Leccinum aurantiacum
Frequency 
Frequent
Big
Size
Habitat Area
Under poplars. The American specialist, Alan B. Bessette, tells us "under poplars and pines".
Cap
Usually orange in color, sometimes tending to brick red.
Margin
Appendiculate, with flaps of sterile tissue.
Tubes
Adnate, depressed near the stalk.
Pores and Pore Surface
Pore surface grayish to pale olive-brown in age, staining brownish when bruised; pores circular, 2-3 per mm.
Stalk
Nearly equal or enlarging downward, sometimes blue-green at the base.
Stalk Feature
Scabers whitish at first mainly near the apex, darker in age.
Flesh
White, staining purple-gray or blackish when cut, often the main colour change happen at the junction of the stalk and the cap.
Basal Mycelium
White.
Chemical reactions
FLESH: towards beige with KOH and NaOH, towards gray with FeSO4 and no change with NH4OH; towards pinkish, then brown and finally gray with phenol; towards pinkish at first then bluish gray at the end with formalin.

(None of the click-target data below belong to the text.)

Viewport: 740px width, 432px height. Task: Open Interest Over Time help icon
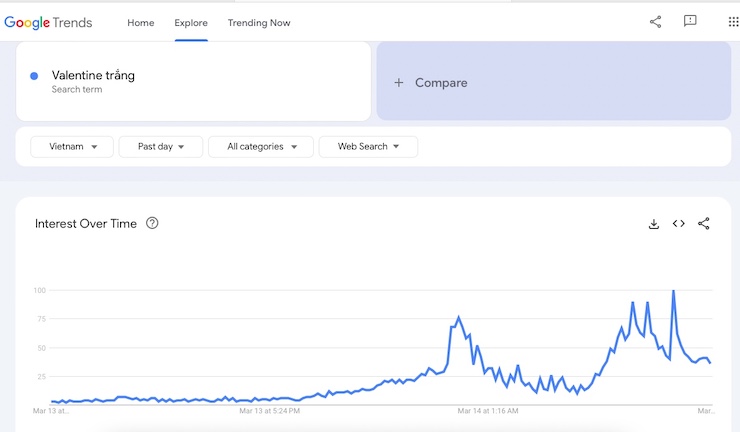(152, 223)
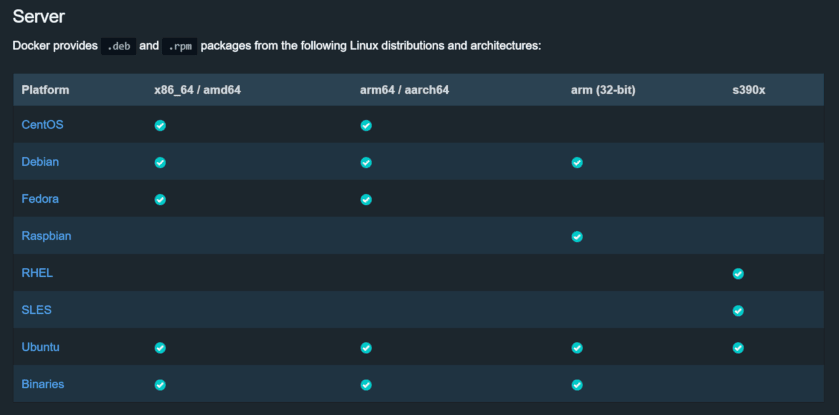Viewport: 839px width, 415px height.
Task: Open the CentOS platform link
Action: 43,124
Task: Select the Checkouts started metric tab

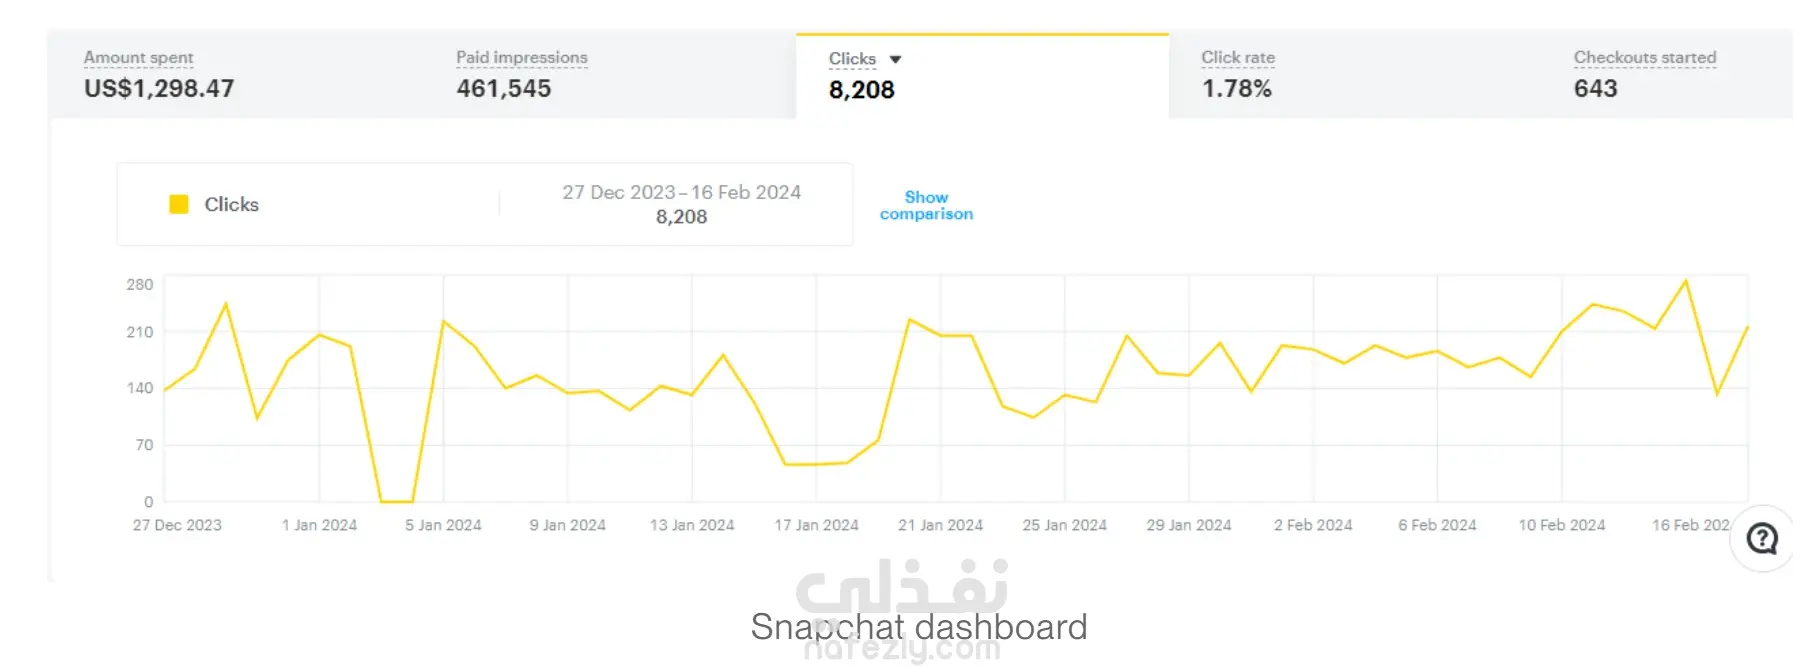Action: click(x=1644, y=58)
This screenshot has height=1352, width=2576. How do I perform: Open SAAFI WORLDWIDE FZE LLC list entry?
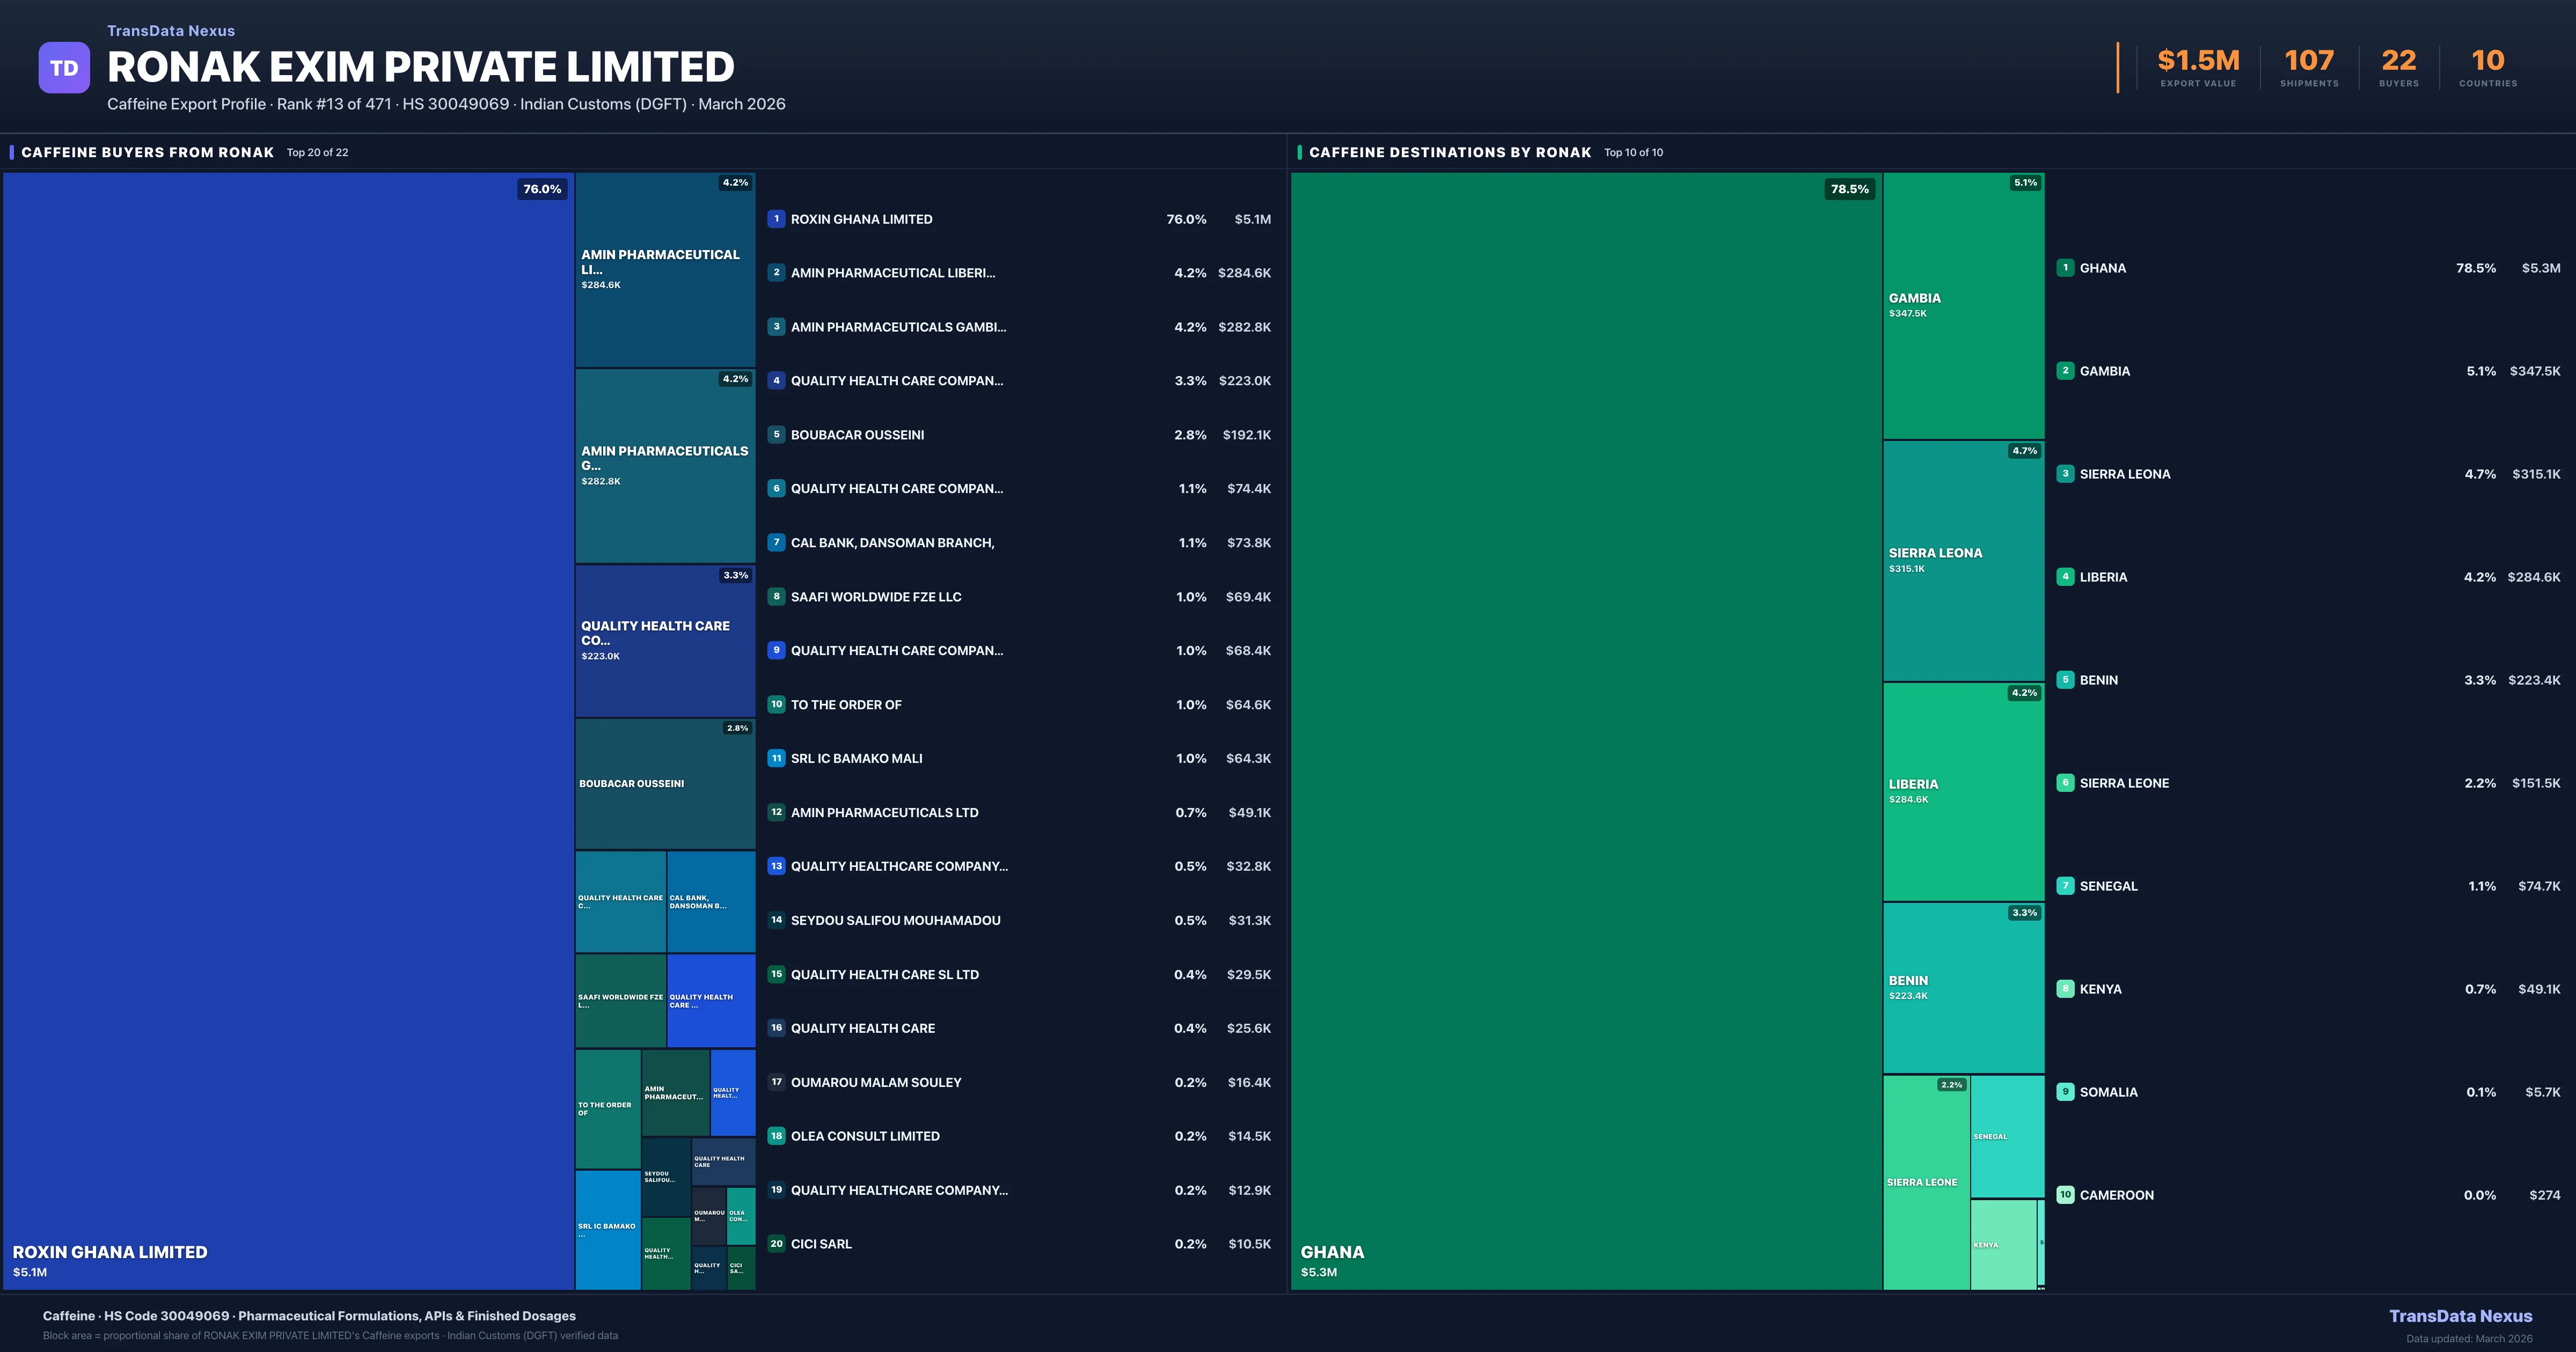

CAP: darker brown with all reagents except formalin. TUBES: towards yellow with KOH, NaOH and NH4OH; gray with FeSO4; black with phenol and formalin.
Comments 
During reforestation, poplars are often replaced by Jack Pine or spruces to create pure conifer plantations. Under these conditions, it is possible that the Orange-capped Bolete is associated exceptionally with Jack Pine or spruces, even if in nature it does not occur. Analyzes using the DNA technique will confirm this.